- Instruções de trabalho -
**a.** As afirmações a seguir concordam com o trecho sobre a Microsoft Brasil? (i) Paula Bellizia preside a Microsoft Brasil há um ano; (ii) empoderar pessoas e organizações foi a primeira intenção da empresa; (iii) o hardware da Microsoft hoje inclui tablets e celulares. Responda sim ou não a cada uma e cite literalmente as palavras do trecho que decidem.
**b.** Como seguiria o trecho sobre a Microsoft Brasil? Dê continuidade a ele a partir da última frase.

“Quando coloco meu iPhone e meu Windows Phone na mesa, a reunião para”, brinca Paula Bellizia, presidente da Microsoft Brasil há um ano. É também uma mensagem sobre “a nova Microsoft”, que hoje se vê como um meio e não como um fim.
Ela explica: não se trata mais de colocar um PC em cada mesa e democratizar a tecnologia – a primeira intenção da empresa, quando ainda crescia dentro de uma garagem –, mas de empoderar pessoas e organizações a fazer mais com a tecnologia.
Ter um leque muito mais amplo que nos dias de startup ajuda. Além de software e hardware (que hoje incluem tablets e celulares), a Microsoft hoje oferece videogames, soluções para negócios, servidores, ferramentas de desenvolvimento e serviços de nuvem, entre outros. Em 2015, faturou cerca de US$ 93,5 bilhões.
Essa nova missão corporativa, que vem tomando forma nos últimos anos, foi parte do que fez Paula aceitar o cargo. “A empresa está abrindo sua plataforma e era o momento de viver a transição”, diz, destacando o uso crescente de open source.

- Dados extraídos -
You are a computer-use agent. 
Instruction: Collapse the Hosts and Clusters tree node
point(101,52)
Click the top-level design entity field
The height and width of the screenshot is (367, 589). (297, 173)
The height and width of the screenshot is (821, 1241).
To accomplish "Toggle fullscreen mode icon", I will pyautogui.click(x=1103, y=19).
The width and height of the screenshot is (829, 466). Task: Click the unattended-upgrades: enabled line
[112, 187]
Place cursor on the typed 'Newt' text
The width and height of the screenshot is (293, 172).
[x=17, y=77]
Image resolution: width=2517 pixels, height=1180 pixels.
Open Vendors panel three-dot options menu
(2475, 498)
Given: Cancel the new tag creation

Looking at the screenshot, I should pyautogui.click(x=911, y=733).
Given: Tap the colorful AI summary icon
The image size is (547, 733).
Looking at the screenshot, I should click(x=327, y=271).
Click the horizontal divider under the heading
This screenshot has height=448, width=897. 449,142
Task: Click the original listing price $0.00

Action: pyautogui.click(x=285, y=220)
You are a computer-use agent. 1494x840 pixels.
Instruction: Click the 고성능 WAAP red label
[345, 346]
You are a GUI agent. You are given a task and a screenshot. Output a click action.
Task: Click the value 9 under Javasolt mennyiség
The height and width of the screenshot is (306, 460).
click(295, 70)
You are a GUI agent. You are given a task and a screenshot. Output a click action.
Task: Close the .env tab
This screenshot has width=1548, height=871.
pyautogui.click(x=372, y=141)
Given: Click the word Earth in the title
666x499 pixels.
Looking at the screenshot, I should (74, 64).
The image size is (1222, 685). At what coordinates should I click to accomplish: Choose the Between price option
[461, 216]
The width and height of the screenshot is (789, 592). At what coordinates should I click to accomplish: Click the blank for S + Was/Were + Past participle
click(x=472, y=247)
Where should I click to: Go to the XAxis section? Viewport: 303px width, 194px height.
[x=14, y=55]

- Respostas às tarefas -
**a.**
(i) Sim: "presidente da Microsoft Brasil há um ano".
(ii) Não: "não se trata mais de colocar um PC em cada mesa e democratizar a tecnologia – a primeira intenção da empresa".
(iii) Sim: "que hoje incluem tablets e celulares".

**b.**
Formada em Computação e Ciência da Computação na Unesp, Paula fez pós-graduação em Marketing na ESPM e MBA na FIA/USP. Começou trabalhando na área de Marketing da Whirlpool, onde ficou por sete anos. Em seguida, foi gerente de grupo de produtos na Telefônica por dois anos antes de se juntar à Microsoft.
Ocupou os postos de gerente de vendas para pequenas e médias empresas e diretora de marketing e operações, e saiu com uma década de casa. Após um breve período no Facebook, assumiu a presidência da Apple no Brasil e ocupou a cadeira por outros dois anos.
Planejava um período sabático quando recebeu o convite da Microsoft, com quem sempre manteve uma política de portas abertas. “Um dia, recebi uma ligação e me disseram: ‘Vem ser a líder no Brasil’. Não dormi!”, ri.
Juventude
Dentro do campo de responsabilidade social, os principais focos de Paula no Brasil são os setores de educação e empreendedorismo, que têm grande potencial de impacto e podem melhorar cenários em grande escala.
De projetos de apoio à qualidade do ensino e acesso facilitado a tecnologias nas escolas públicas às incubadoras e competições de startups como a Imagine Cup, a ideia da Microsoft é ajudar a juventude brasileira a se desenvolver usando as plataformas da empresa – e assim se consolidar cada vez mais no mercado.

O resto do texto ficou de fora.